Problem: Arrange every line of the records below as a Markdown table with the columns "Row" and "Line," numbering the rows and leaving out blank lines.

===== Input material =====

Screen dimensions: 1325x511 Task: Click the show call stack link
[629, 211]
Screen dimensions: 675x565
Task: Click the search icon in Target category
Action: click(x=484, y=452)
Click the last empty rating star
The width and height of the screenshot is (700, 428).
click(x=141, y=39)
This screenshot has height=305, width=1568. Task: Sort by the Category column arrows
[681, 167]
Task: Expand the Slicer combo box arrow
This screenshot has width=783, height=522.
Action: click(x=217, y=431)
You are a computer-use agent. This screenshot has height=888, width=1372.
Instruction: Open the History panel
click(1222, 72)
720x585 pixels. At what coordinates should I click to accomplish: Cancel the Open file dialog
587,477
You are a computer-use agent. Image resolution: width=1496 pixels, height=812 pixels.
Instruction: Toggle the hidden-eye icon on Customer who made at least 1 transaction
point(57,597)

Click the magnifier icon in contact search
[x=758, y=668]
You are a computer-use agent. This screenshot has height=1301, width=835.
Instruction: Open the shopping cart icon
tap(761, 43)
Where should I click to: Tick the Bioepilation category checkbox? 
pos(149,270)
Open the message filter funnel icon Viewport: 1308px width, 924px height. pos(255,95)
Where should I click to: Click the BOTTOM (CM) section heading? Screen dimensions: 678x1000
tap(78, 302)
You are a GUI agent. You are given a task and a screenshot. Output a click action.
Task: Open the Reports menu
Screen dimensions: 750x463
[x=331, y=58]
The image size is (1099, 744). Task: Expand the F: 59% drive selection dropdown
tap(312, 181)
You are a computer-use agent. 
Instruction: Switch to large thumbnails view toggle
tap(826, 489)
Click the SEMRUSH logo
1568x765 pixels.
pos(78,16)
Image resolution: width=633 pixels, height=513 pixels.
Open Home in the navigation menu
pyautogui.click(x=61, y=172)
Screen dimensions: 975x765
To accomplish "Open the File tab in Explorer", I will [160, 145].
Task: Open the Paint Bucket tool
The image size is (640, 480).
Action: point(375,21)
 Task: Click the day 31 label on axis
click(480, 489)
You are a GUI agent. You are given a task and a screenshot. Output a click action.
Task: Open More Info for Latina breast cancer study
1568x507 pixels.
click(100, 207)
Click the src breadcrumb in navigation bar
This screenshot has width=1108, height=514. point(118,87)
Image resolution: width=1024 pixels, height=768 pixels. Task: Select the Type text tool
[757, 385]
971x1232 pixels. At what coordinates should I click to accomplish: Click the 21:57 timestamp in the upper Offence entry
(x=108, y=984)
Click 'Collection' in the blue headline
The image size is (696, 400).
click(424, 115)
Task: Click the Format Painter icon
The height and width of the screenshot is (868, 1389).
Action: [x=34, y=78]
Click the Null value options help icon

=====

Exercise answer:
| Row | Line |
|---|---|
| 1 | Screen dimensions: 1325x511 Task: Click the show call stack link |
| 2 | [629, 211] |
| 3 | Screen dimensions: 675x565 |
| 4 | Task: Click the search icon in Target category |
| 5 | Action: click(x=484, y=452) |
| 6 | Click the last empty rating star |
| 7 | The width and height of the screenshot is (700, 428). |
| 8 | click(x=141, y=39) |
| 9 | This screenshot has height=305, width=1568. Task: Sort by the Category column arrows |
| 10 | [681, 167] |
| 11 | Task: Expand the Slicer combo box arrow |
| 12 | This screenshot has width=783, height=522. |
| 13 | Action: click(x=217, y=431) |
| 14 | You are a computer-use agent. This screenshot has height=888, width=1372. |
| 15 | Instruction: Open the History panel |
| 16 | click(1222, 72) |
| 17 | 720x585 pixels. At what coordinates should I click to accomplish: Cancel the Open file dialog |
| 18 | 587,477 |
| 19 | You are a computer-use agent. Image resolution: width=1496 pixels, height=812 pixels. |
| 20 | Instruction: Toggle the hidden-eye icon on Customer who made at least 1 transaction |
| 21 | point(57,597) |
| 22 | Click the magnifier icon in contact search |
| 23 | [x=758, y=668] |
| 24 | You are a computer-use agent. This screenshot has height=1301, width=835. |
| 25 | Instruction: Open the shopping cart icon |
| 26 | tap(761, 43) |
| 27 | Where should I click to: Tick the Bioepilation category checkbox?  |
| 28 | pos(149,270) |
| 29 | Open the message filter funnel icon Viewport: 1308px width, 924px height. pos(255,95) |
| 30 | Where should I click to: Click the BOTTOM (CM) section heading? Screen dimensions: 678x1000 |
| 31 | tap(78, 302) |
| 32 | You are a GUI agent. You are given a task and a screenshot. Output a click action. |
| 33 | Task: Open the Reports menu |
| 34 | Screen dimensions: 750x463 |
| 35 | [x=331, y=58] |
| 36 | The image size is (1099, 744). Task: Expand the F: 59% drive selection dropdown |
| 37 | tap(312, 181) |
| 38 | You are a computer-use agent.  |
| 39 | Instruction: Switch to large thumbnails view toggle |
| 40 | tap(826, 489) |
| 41 | Click the SEMRUSH logo |
| 42 | 1568x765 pixels. |
| 43 | pos(78,16) |
| 44 | Image resolution: width=633 pixels, height=513 pixels. |
| 45 | Open Home in the navigation menu |
| 46 | pyautogui.click(x=61, y=172) |
| 47 | Screen dimensions: 975x765 |
| 48 | To accomplish "Open the File tab in Explorer", I will [160, 145]. |
| 49 | Task: Open the Paint Bucket tool |
| 50 | The image size is (640, 480). |
| 51 | Action: point(375,21) |
| 52 |  Task: Click the day 31 label on axis |
| 53 | click(480, 489) |
| 54 | You are a GUI agent. You are given a task and a screenshot. Output a click action. |
| 55 | Task: Open More Info for Latina breast cancer study |
| 56 | 1568x507 pixels. |
| 57 | click(100, 207) |
| 58 | Click the src breadcrumb in navigation bar |
| 59 | This screenshot has width=1108, height=514. point(118,87) |
| 60 | Image resolution: width=1024 pixels, height=768 pixels. Task: Select the Type text tool |
| 61 | [757, 385] |
| 62 | 971x1232 pixels. At what coordinates should I click to accomplish: Click the 21:57 timestamp in the upper Offence entry |
| 63 | (x=108, y=984) |
| 64 | Click 'Collection' in the blue headline |
| 65 | The image size is (696, 400). |
| 66 | click(424, 115) |
| 67 | Task: Click the Format Painter icon |
| 68 | The height and width of the screenshot is (868, 1389). |
| 69 | Action: [x=34, y=78] |
| 70 | Click the Null value options help icon |